• What this task involves:
Return the records exactly, from the first line through the "Screen dimensions: 592x1053" line.

• Records for this exercise:
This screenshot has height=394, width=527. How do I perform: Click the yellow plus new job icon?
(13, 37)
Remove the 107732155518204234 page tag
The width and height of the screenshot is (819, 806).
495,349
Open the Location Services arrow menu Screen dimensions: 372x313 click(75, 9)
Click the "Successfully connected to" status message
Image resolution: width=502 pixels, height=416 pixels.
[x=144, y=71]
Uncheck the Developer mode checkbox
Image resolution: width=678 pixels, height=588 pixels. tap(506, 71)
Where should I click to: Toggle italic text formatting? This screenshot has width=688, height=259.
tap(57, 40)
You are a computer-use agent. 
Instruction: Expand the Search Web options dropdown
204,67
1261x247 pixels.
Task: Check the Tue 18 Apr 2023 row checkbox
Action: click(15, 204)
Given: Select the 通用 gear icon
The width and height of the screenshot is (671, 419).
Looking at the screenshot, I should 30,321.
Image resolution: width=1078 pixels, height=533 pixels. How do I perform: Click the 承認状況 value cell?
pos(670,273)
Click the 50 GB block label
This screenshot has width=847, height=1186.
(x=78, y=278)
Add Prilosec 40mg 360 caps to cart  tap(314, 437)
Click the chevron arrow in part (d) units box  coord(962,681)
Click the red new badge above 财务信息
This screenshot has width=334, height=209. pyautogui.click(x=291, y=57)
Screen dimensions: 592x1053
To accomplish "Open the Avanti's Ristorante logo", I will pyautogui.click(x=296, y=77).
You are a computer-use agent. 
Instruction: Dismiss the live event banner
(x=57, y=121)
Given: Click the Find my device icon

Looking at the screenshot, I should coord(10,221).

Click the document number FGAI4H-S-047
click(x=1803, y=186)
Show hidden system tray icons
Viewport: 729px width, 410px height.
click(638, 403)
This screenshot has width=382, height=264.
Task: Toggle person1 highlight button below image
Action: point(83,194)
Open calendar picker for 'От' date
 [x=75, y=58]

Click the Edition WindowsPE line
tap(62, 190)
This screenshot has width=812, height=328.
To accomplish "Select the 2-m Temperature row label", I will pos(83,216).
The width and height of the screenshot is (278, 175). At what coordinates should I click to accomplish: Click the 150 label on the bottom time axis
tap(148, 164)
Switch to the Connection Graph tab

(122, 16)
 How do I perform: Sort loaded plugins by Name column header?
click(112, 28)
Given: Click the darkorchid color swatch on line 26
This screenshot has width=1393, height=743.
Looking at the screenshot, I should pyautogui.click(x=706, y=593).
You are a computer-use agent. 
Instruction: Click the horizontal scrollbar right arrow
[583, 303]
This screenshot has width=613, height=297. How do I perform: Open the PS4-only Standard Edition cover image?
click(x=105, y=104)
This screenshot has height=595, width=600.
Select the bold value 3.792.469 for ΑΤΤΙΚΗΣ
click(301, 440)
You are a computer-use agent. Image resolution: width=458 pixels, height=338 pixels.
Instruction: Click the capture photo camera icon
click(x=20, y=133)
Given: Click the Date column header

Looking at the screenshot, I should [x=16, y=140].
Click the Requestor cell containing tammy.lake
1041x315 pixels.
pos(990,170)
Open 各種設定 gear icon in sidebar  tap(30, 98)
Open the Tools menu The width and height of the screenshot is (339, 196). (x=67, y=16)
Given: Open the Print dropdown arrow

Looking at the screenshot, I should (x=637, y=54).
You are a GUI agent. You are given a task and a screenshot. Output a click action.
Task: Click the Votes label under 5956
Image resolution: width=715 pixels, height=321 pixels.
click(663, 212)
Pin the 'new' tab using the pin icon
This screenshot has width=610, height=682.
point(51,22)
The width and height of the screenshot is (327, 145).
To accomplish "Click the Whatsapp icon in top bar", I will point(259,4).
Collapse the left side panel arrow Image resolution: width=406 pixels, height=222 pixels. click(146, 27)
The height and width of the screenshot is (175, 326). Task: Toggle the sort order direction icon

• Solution below:
This screenshot has height=394, width=527. How do I perform: Click the yellow plus new job icon?
(13, 37)
Remove the 107732155518204234 page tag
The width and height of the screenshot is (819, 806).
495,349
Open the Location Services arrow menu Screen dimensions: 372x313 click(75, 9)
Click the "Successfully connected to" status message
Image resolution: width=502 pixels, height=416 pixels.
[x=144, y=71]
Uncheck the Developer mode checkbox
Image resolution: width=678 pixels, height=588 pixels. tap(506, 71)
Where should I click to: Toggle italic text formatting? This screenshot has width=688, height=259.
tap(57, 40)
You are a computer-use agent. 
Instruction: Expand the Search Web options dropdown
204,67
1261x247 pixels.
Task: Check the Tue 18 Apr 2023 row checkbox
Action: click(15, 204)
Given: Select the 通用 gear icon
The width and height of the screenshot is (671, 419).
Looking at the screenshot, I should 30,321.
Image resolution: width=1078 pixels, height=533 pixels. How do I perform: Click the 承認状況 value cell?
pos(670,273)
Click the 50 GB block label
This screenshot has width=847, height=1186.
(x=78, y=278)
Add Prilosec 40mg 360 caps to cart  tap(314, 437)
Click the chevron arrow in part (d) units box  coord(962,681)
Click the red new badge above 财务信息
This screenshot has width=334, height=209. pyautogui.click(x=291, y=57)
Screen dimensions: 592x1053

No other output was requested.